As of Xponents v3.5 FIPS (aka FIPS 10-4, or US GEC, etc) was the primary internal standard. For Xponents v3.6 ISO 3166 will be the primary standard for ADM1 coding. Here’s a summary of standards in use by sources:
The Python API opensextant.gazetteer
will be demonstrated later in this document.
That will help with these high-level coverage reports, but more importantly show you
how to integrate the API with the SQLite database into your pipeline.
The “USA & Territory Report” is just an exemplar report for commonly requested data.
This section reports on the coverage for USA and territories Puerto Rico (PR), Outlying Minor Islands (UM), and US Virgin Islands (VI). The SQL criteria to get this subset is:
... and cc in ('US', 'PR', 'UM', 'VI')
There are MANY names for a given location or feature. A “Name” or a “named place” is a single entry in the gazetteer. Distinct locations are designated by a unique “place ID”. Across naming systems and data sources, still multiple place IDs may refer to the same physical location.
Let’s break this down into primarily administrative boundaries, cities, and then other.
Administrative Counts:
City Count:
Postal Count:
The SQL statements below (which have equivalent means in the Python API) represent
how the above numbers were accomplished. ((Yes, the cc in (...)
would be required, but
is omitted here for clarity.))
Review the Data Model Reference below if you have questions about the SQL mechanics. A more detailed schema is listed in Source_Schema_Notes
// Names & Location counts for "Province-level boundaries (Level-1 aka 'ADM1')"
/* LIST */
select * from placenames where feat_class = 'A' and feat_code = 'ADM1'
and name_group = '' and name_type = 'N';
/* COUNT NAMES */
select count(1) from placenames where feat_class = 'A' and feat_code = 'ADM1'
and name_group = '' and name_type = 'N' ;
// COUNT: 4981
/* COUNT LOCATIONS */
select count(distinct(place_id)) from placenames where feat_class = 'A' and feat_code = 'ADM1'
and name_group = '' and name_type = 'N' ;
// COUNT: 143
// Names & Location counts for "Populated Places" ~ cities, towns, villages, etc.
/* LIST */
select * from placenames where feat_class = 'P' and feat_code in ('PPL', 'PPLC') and name_group = '' and name_type = 'N' ;
/* COUNT NAMES */
select count(1) from placenames where feat_class = 'P' and feat_code in ('PPL', 'PPLC')
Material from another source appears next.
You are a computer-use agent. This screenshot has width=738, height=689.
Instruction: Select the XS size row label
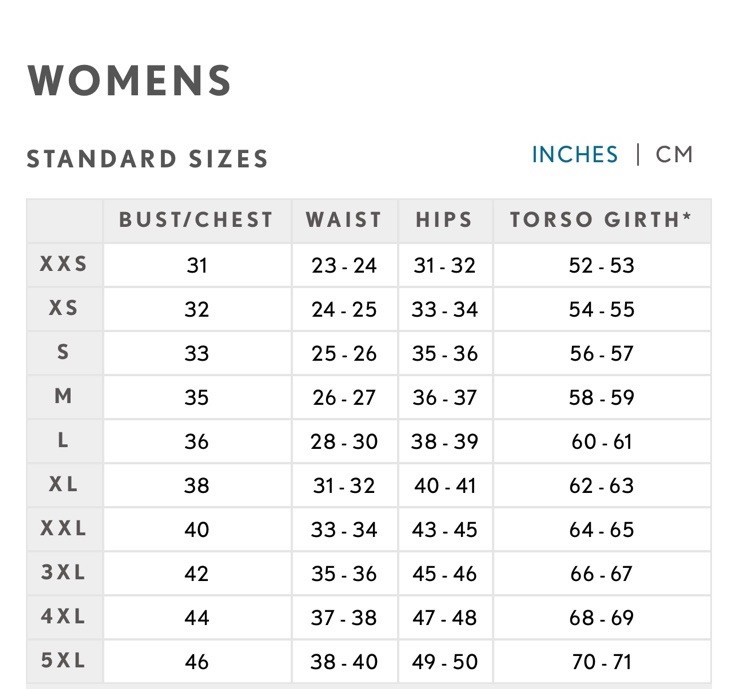(x=64, y=309)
and name_group = '' and name_type = 'N';
// COUNT: 292559
/* DISTINCT LOCATION COUNT (by place_id): */
select count(distinct(place_id)) from placenames where feat_class = 'P' and feat_code in ('PPL', 'PPLC')
and name_group = '' and name_type = 'N' ;
// COUNT: 227782
// POSTAL CODES for US+ coverage. NOTE: Use the "postal_gazetteer.sqlite"
select count(1) from placenames where feat_class = 'A' and feat_code = 'POST';
// COUNT: 41676
Consider some basic nomenclature and conventions for the SQL data model in the gazetteer:
name_group
is one of ‘’, ‘ar’ (arabic), or ‘cjk’ (chinese/japanese/korean ~ han writing system)name_type
is one of ‘N’, ‘A’, ‘C’ for name, abbreviation or code respectivelyfeat_class
is mainly ‘P’ or ‘A’ for populated places or administrative areas. Other codes represent Terrain, Vegetation, Roads, etc.OpenSextant provides a simple API to access a variety of types of geographic data and related stuff. The major types include:
opensextant.Place
and .Country
classes to formally represent such thingsSee the basic reference data in action here, which are demonstrated in the python test package under python/test/test_gazetteer_api.py
from opensextant import load_major_cities, load_countries, get_country, load_us_provinces, load_provinces
# A list of countries:
data = load_countries()
print("API country list length:", len(data))
# Or look up by country code in ISO, FIPS or by name.
print("country: ", get_country("FR"))
# List major cities ~ according to Geonames.org:
data = load_major_cities()
# List major provinces worldwide accordingt to Geonames.org, USGS, and other sources.
# returns a dict { 'CC.ADM': Place() obj, ...}
data = load_provinces()
# List US States
# returns a list of Place() obj
data = load_us_provinces()
Breaking away from the high-level reference data, let’s get into the full, master gazetteer using opensextant.gazetteer.DB
from opensextant.gazetteer import DB, get_default_db
# cd ./Xponents/solr, and then get_default_db() works as it is a relative path.
# Otherwise use DB(dbfile) where dbfile is the path to your SQLite file.
#
db = DB(get_default_db())
names = db.list_admin_names()
# Some place in the USA -- This is a completely random location choice.
lat, lon = (44.321, -89.765)
for dist, geo in db.list_places_at(lat=lat, lon=lon):
print("Distance", dist, "Place:", geo)
#-------------------------
## Results are:
DISTANCE in meters from the given lat, lon
GEO object is opensextant.Place
Distance 930 Place: Saratoga Church (historical), US @(44.31302,-89.76151)
Distance 1724 Place: Pioneer Cemetery, US @(44.3364877,-89.7643131)
Distance 1741 Place: Pioneer Cemetery, US @(44.33663,-89.76401)
Distance 1771 Place: Church of God, US @(44.31386,-89.74512)
Distance 1800 Place: Mckinley School (historical), US @(44.3133,-89.74512)
Distance 3674 Place: Columbia School (historical), US @(44.31413,-89.81012)
Distance 3976 Place: Bloody Run, US @(44.3433,-89.80401)
Distance 4123 Place: Fourmile Creek, US @(44.3474659,-89.801235)
Distance 4124 Place: Four Mile Creek, US @(44.34747,-89.80124)
#-------------------------
# Python
#-------------------------
# I think you get the picture.
lat, lon = (55.321, 27.765)
for dist, geo in db.list_places_at(lat=lat, lon=lon):
print("Distance", dist, "Place:", geo)
#-------------------------
...
Distance 371 Place: Luchayka, BY @(55.323,27.7697)
Distance 904 Place: Заборцы, BY @(55.3135,27.7705)
Distance 2317 Place: Дылевичи, BY @(55.3007,27.7731)
Distance 2439 Place: Sosnuvka, BY @(55.3,27.754)
Distance 2795 Place: Летники, BY @(55.3446,27.7499)
Distance 3029 Place: Gasperovshhina, BY @(55.3144,27.7186)
Distance 3310 Place: Кравцы, BY @(55.3492,27.7484)
Distance 3477 Place: Барсуки, BY @(55.343,27.726)
Distance 3492 Place: Soroki, BY @(55.3233,27.71)
Distance 3762 Place: Las'kiye, BY @(55.2872,27.7643)